Certainly Arthur has a potentially strong ally in his own super-ego:

He could no more believe that he should so fall in his own esteem than that he should break both his legs and go on crutches all the rest of his life.

And, of course, unlike Hetty, Arthur is fully aware of the impossibility of any kind of serious relationship between them, and of the double-standard that would forgive him but punish her:

But this little thing would be spoken ill of directly, if she happened to be seen walking with him...

I find it interesting that in his case and in Hetty’s confession is held out as a security they both, though for different reasons, fail to take advantage of.  Arthur fails to confide in Mr Irwine; Hetty brushes off Dinah’s invitation to confidence.  They have different reasons, as Arthur can’t bear to put his own worst possibilities into words, while Hetty can’t bear to expose her dream to real scrutiny.  These inhibitions on speech, which are also moral inhibitions or limits, make Dinah’s speeches stand out for their apparent transparency and completeness.  (It’s interesting to note, though, as Rich pointed out last time, just what it is that Dinah cannot articulate.)

Chapter 15, “The Two Bed-Chambers,” is a great set piece.  I admire the way the external circumstances and behaviours of each girl also serve as tangible markers of their personal and, especially, moral differences.  Hetty looks in the mirror (like all of GE’s egoists) while Dinah looks out the window, one preoccupied with self, one with others--each reflecting her own character, as it were.

Here too we get a more careful sorting out of point of view re Hetty and her beguiling beauty, with the paragraphs beginning “How pretty the little puss looks” on to “After all, I believe the wisest of us must be beguiled in this way sometimes.” It’s “our friend Adam Bede” and Arthur who believe they are reading Nature’s syntax accurately in “those exquisite lines of cheek and lip and chin.” But some--our narrator, for one, and Mrs Poyser for another--can detect “the moral deficiencies hidden under the ‘dear deceit’ of beauty.” I found the remark about “the disposition of the fair one’s grandmother” interesting: beauty as an inherited characteristic.

By Rohan Maitzen on 07/01/08 at 06:31 PM | Permanent link to this comment

I found myself agreeing with Rich when I was reading this time around, especially when the narrator says, “You perceive that Arthur Donnithorne was ‘a good fellow’” (170).  I found the line really unpalatable, and I wonder how necessary it was.  I mean, does Eliot really need to beat us over the head with the disparity between how characters are described to us and what the characters actually do?

By Joel Rodgers on 07/01/08 at 07:58 PM | Permanent link to this comment

Well, on that particular remark, “good fellow,” it’s not only that Donnithorne is one, but that his college chums saw him to be one.

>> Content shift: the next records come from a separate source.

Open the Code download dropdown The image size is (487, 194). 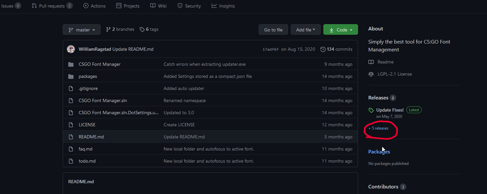[340, 29]
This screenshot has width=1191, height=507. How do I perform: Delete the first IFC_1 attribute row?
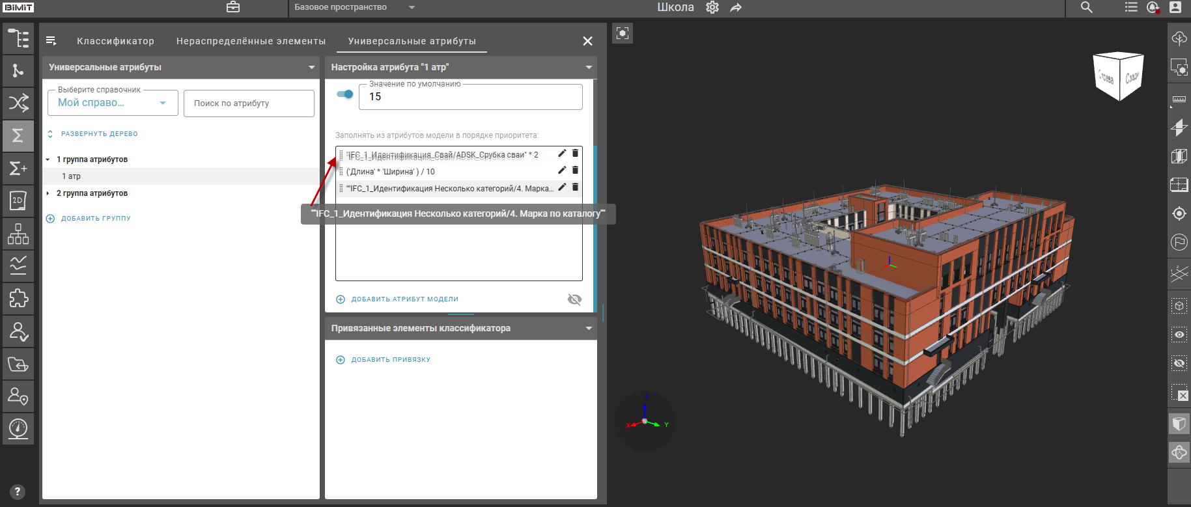575,154
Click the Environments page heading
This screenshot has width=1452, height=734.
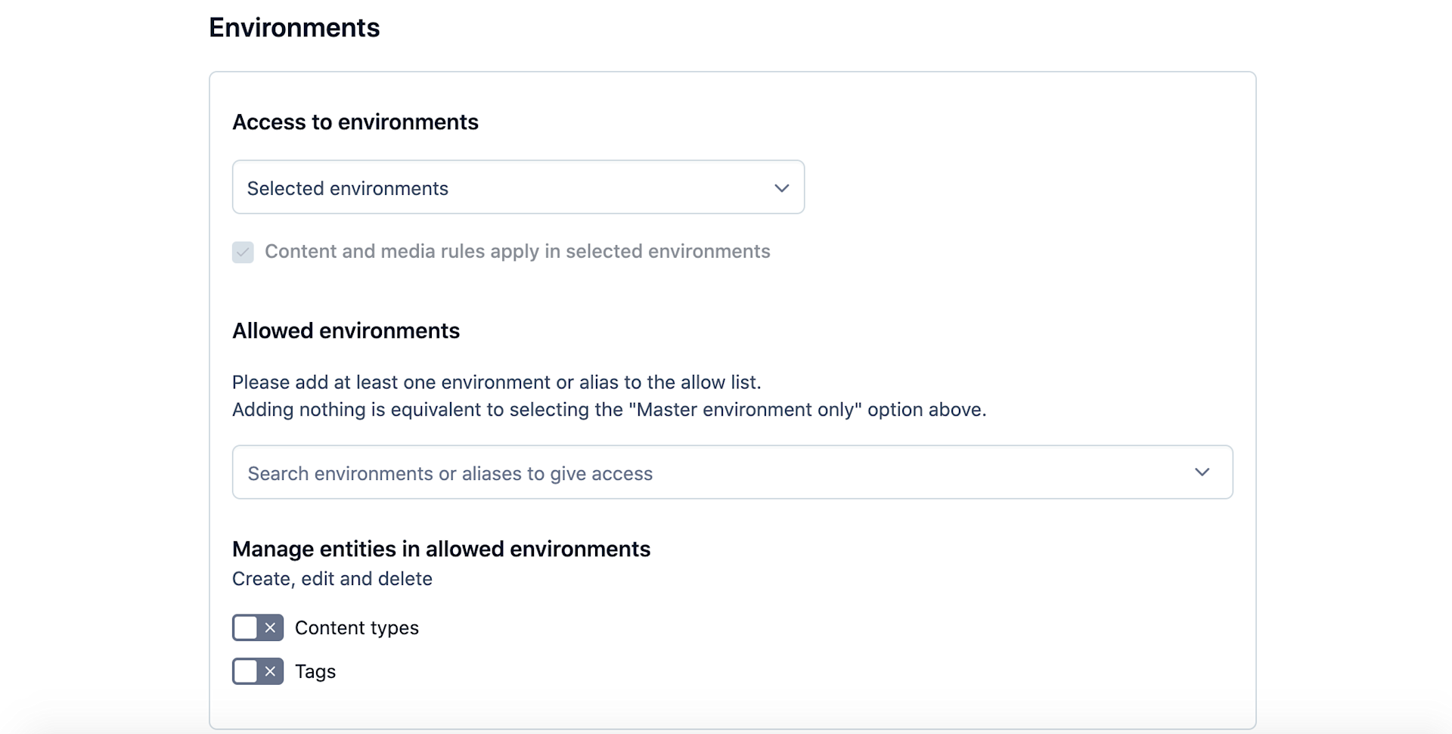tap(294, 27)
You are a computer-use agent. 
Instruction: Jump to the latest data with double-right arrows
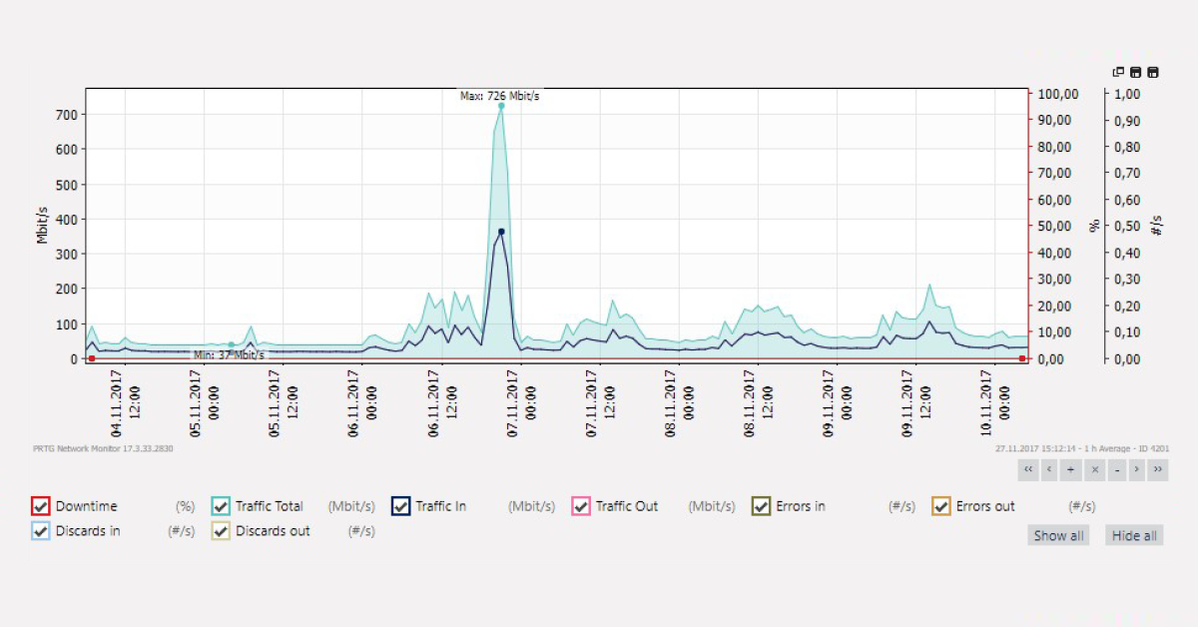(1159, 469)
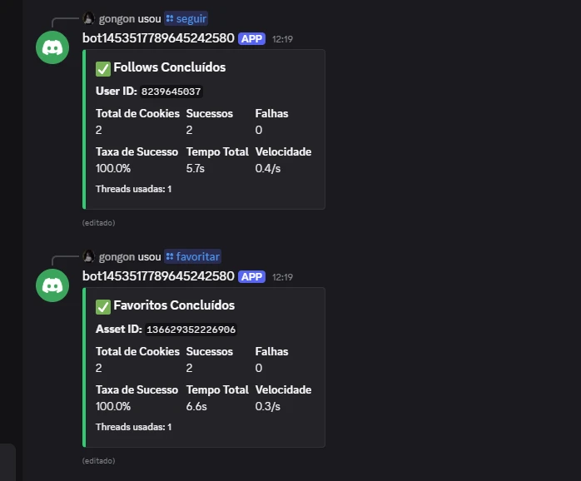Open bot profile from the second message's username

pyautogui.click(x=158, y=276)
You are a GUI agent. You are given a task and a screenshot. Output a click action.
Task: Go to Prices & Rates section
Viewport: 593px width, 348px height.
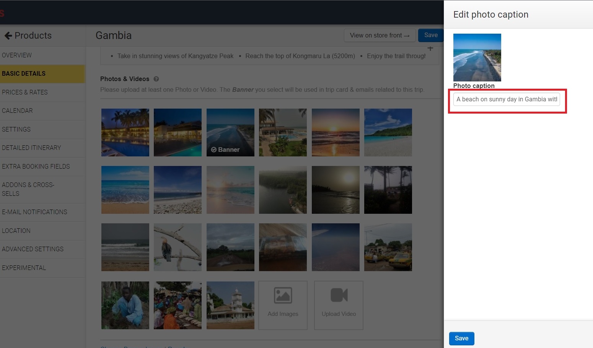point(25,92)
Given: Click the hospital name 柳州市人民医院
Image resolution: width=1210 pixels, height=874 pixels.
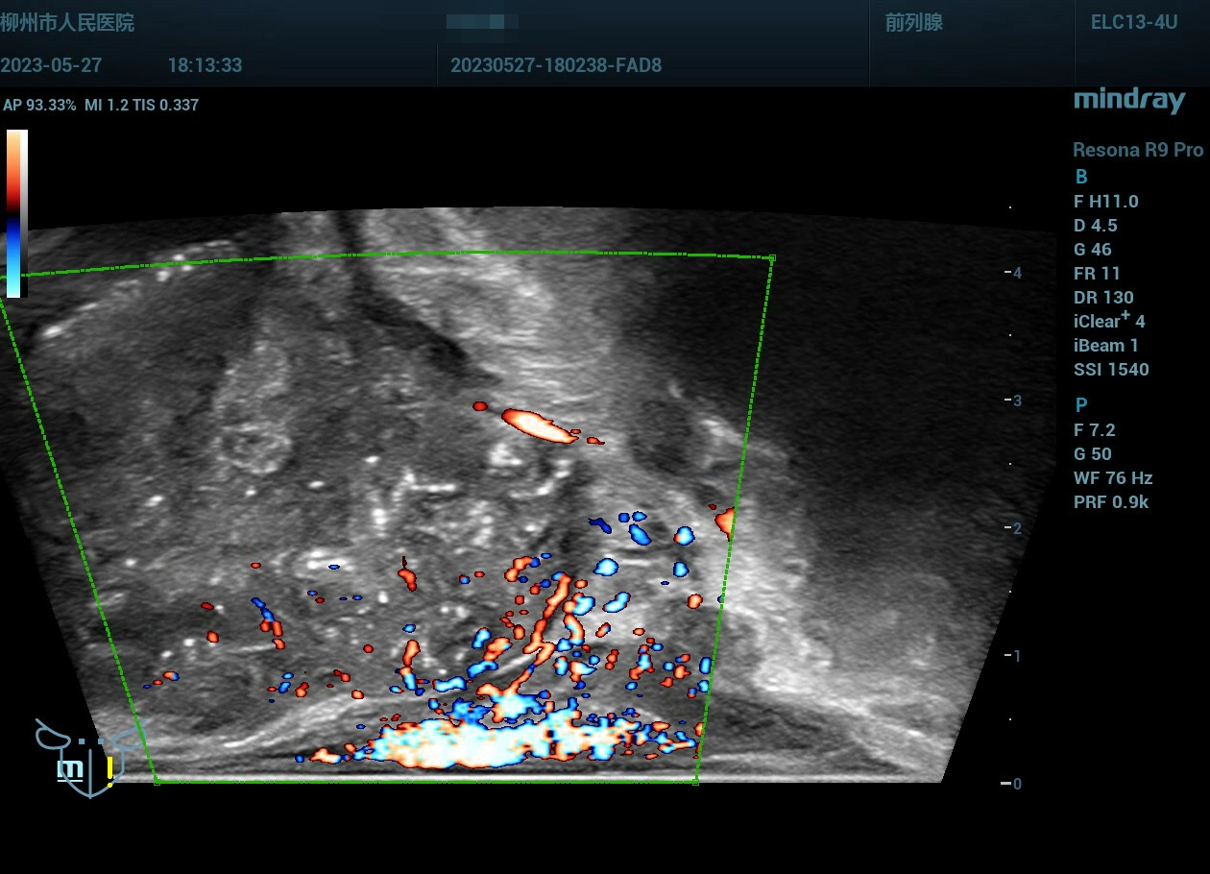Looking at the screenshot, I should point(67,23).
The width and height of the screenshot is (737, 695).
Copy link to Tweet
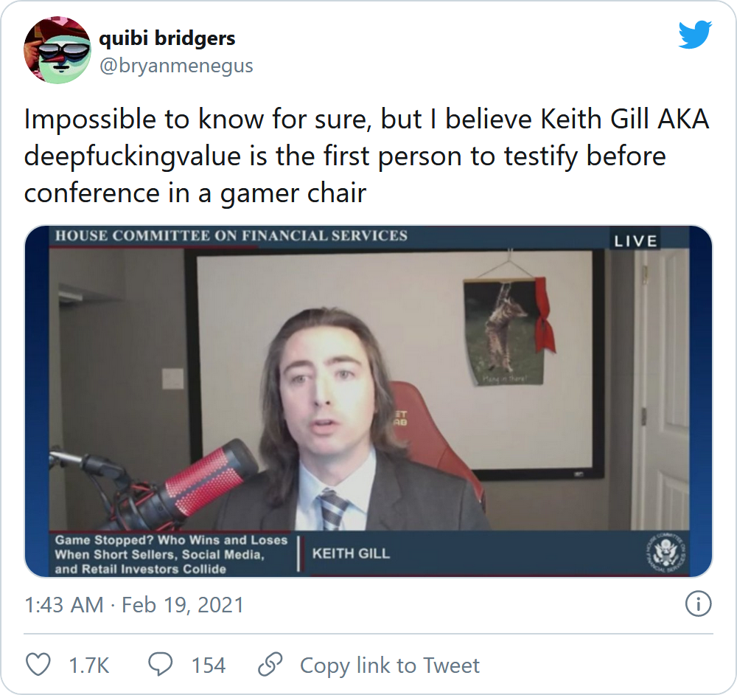point(390,665)
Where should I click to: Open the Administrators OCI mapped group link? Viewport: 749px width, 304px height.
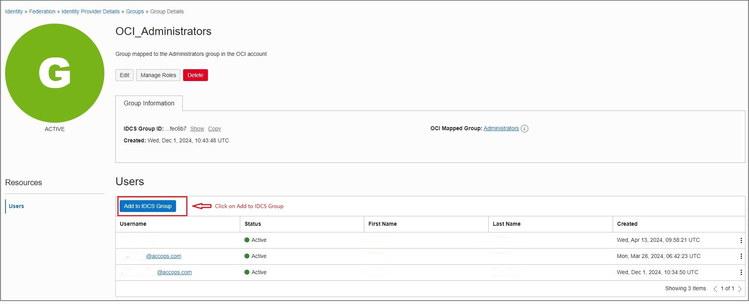501,128
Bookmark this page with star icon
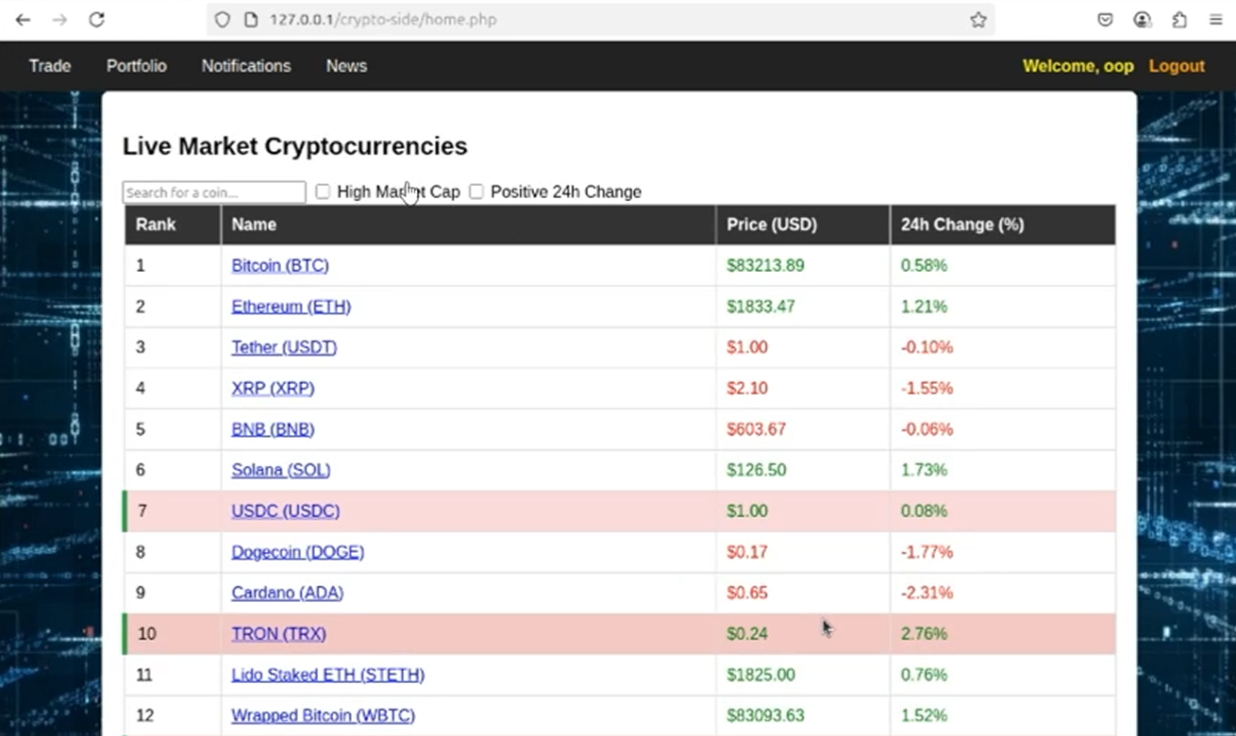The image size is (1236, 736). [978, 20]
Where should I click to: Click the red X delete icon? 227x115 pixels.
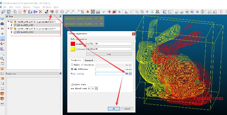coord(40,12)
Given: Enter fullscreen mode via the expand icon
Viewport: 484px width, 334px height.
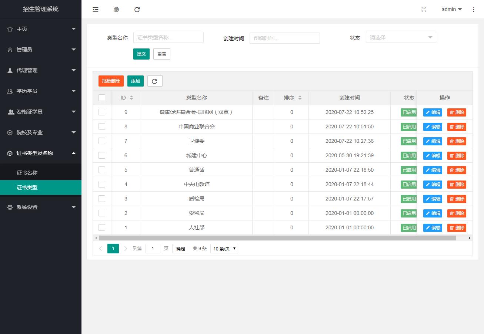Looking at the screenshot, I should point(424,10).
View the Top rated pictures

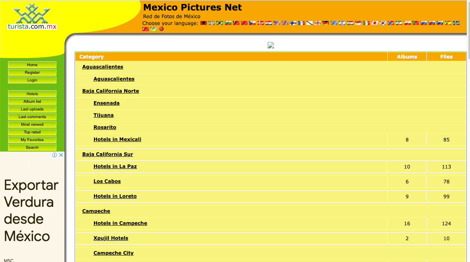point(32,132)
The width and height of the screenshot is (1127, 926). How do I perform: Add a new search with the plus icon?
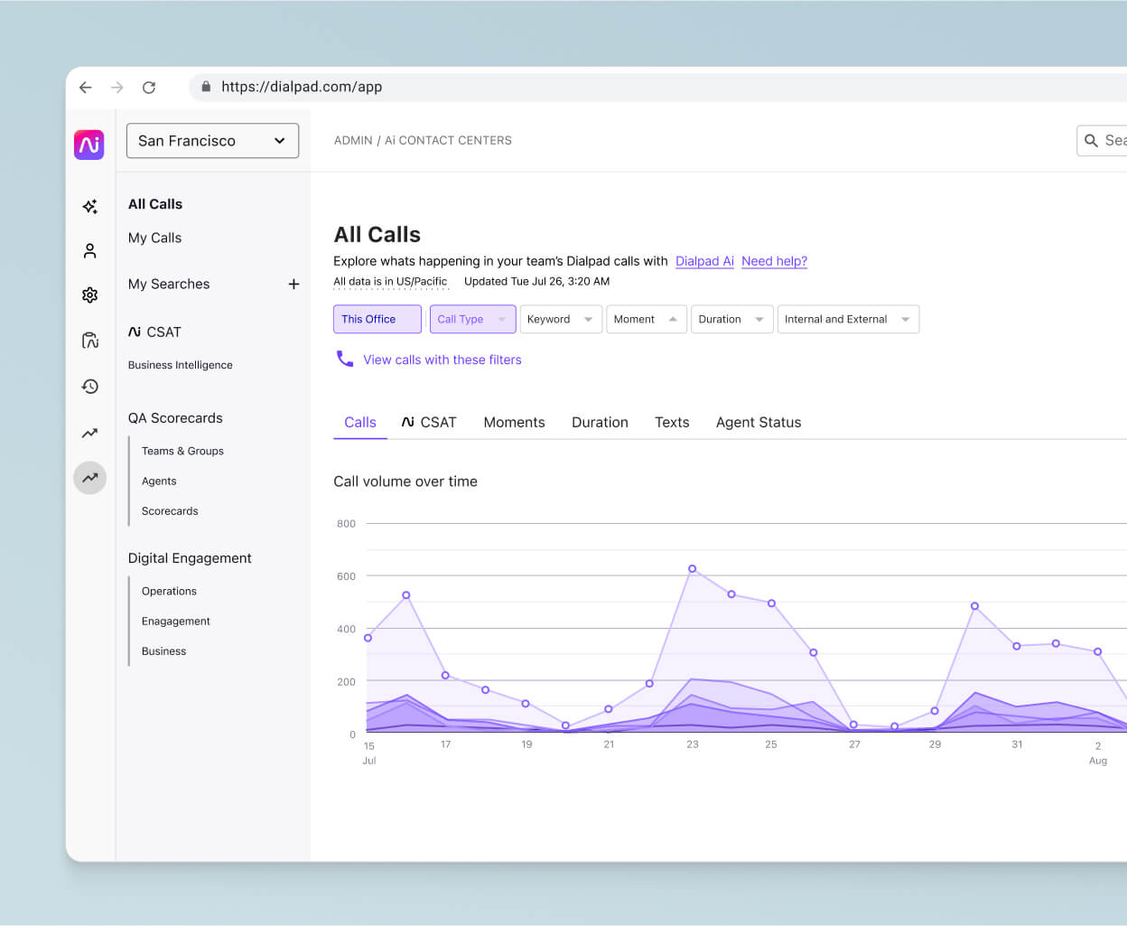click(293, 284)
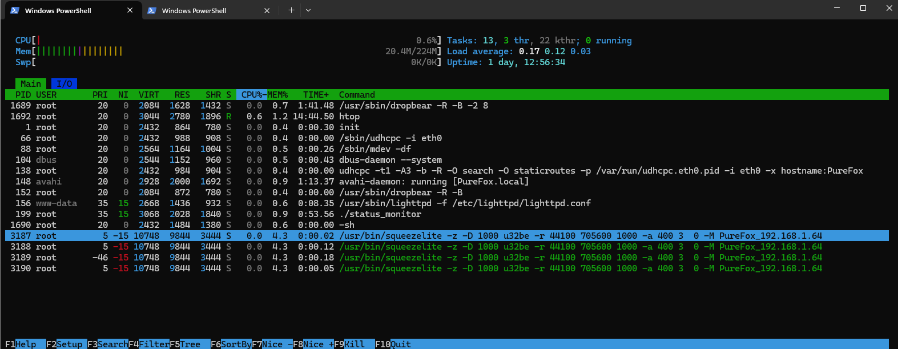
Task: Click the Mem usage meter bar
Action: tap(80, 51)
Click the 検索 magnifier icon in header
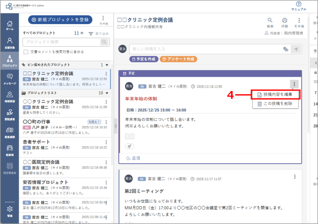The image size is (318, 224). (270, 22)
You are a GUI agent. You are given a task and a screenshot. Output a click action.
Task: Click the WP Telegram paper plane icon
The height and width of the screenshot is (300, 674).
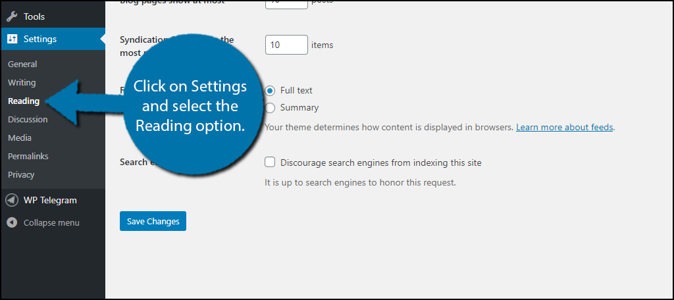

And that being one meant wanting everyone to be comfortable. It seems to me that the narrative voice acts a bit like the chorus in a Greek drama, giving us a voice of the community. That is, GE is using the narrative-address-to-the reader as a device for getting this communal voice into the text.

At any rate, that’s my reaction to your remark, Joel. Whether or not I believe an hour or now, or in the morning, I don’t know.

By Bill Benzon on 07/01/08 at 08:08 PM | Permanent link to this comment

"Hetty looks in the mirror (like all of GE’s egoists) while Dinah looks out the window, one preoccupied with self, one with others--each reflecting her own character, as it were.”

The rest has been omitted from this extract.